*** Opening DATASET RECORDS ***

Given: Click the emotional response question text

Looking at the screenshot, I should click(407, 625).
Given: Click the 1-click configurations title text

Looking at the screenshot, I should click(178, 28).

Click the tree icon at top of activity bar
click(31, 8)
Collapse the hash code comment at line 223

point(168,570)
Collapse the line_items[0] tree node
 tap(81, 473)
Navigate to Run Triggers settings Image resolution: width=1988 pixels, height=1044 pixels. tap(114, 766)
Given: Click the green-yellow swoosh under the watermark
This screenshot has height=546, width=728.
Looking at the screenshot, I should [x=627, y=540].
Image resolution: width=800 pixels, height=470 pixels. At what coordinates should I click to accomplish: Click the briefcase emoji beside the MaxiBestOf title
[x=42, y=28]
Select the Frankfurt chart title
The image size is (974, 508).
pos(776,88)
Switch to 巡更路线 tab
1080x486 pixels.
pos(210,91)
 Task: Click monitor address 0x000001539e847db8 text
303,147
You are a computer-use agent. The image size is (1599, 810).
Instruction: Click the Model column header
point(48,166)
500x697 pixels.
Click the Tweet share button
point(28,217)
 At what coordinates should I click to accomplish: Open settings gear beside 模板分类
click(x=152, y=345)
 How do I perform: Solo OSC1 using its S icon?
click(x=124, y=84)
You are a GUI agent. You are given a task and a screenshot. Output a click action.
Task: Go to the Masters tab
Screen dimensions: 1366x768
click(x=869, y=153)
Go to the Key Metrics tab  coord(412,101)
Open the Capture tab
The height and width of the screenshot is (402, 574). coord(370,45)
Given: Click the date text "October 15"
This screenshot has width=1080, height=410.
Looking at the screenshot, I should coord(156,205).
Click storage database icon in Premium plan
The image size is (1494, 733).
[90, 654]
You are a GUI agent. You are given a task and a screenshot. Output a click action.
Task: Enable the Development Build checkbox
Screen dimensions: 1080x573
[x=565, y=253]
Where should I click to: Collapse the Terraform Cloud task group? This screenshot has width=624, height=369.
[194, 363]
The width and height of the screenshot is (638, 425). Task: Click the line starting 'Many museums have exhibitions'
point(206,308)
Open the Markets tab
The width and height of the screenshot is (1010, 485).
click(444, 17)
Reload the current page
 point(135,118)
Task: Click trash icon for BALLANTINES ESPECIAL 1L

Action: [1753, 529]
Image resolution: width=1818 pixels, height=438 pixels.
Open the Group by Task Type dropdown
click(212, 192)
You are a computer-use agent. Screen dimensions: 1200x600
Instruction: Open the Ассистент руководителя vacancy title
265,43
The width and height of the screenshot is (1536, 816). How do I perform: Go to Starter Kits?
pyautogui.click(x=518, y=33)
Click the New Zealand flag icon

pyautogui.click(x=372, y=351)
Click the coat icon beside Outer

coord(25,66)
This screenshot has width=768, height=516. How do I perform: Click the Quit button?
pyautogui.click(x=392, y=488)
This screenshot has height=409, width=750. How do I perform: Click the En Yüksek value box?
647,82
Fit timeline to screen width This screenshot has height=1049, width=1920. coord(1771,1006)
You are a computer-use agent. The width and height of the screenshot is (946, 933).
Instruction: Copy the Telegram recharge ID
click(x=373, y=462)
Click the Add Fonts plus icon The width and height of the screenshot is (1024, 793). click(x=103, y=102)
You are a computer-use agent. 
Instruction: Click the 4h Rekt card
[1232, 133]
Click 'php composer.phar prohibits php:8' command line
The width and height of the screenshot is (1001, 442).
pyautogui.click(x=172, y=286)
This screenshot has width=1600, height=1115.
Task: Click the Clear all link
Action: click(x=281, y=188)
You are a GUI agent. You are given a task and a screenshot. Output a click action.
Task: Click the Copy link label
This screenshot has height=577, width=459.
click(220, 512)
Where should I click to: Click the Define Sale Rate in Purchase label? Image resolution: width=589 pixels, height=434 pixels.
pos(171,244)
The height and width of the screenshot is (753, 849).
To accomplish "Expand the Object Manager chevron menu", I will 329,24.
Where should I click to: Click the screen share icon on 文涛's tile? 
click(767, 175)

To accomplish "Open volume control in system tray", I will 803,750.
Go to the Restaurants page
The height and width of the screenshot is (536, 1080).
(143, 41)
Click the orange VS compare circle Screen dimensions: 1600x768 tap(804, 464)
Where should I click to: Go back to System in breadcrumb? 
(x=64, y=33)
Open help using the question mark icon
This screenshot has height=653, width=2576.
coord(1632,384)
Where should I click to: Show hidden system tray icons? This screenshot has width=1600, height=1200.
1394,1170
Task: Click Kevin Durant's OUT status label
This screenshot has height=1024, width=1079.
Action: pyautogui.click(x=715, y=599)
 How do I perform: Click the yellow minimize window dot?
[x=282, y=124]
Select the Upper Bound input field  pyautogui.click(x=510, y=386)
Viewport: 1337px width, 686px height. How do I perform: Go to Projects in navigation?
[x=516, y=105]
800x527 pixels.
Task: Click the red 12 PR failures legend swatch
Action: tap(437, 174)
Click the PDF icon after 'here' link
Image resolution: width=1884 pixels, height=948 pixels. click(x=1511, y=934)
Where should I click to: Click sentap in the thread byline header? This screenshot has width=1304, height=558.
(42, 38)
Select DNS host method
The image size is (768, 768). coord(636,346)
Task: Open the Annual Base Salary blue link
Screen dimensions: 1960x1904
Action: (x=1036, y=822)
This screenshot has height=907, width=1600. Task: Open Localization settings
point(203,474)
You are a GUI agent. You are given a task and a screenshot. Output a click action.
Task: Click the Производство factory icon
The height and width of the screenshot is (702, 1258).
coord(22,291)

*** Closing DATASET RECORDS ***

▶ [EXERCISE REQUIREMENTS]: Pull out every line of the records that includes the string "will".

▶ [TASK RESPONSE]:
To accomplish "Expand the Object Manager chevron menu", I will 329,24.
To accomplish "Open volume control in system tray", I will 803,750.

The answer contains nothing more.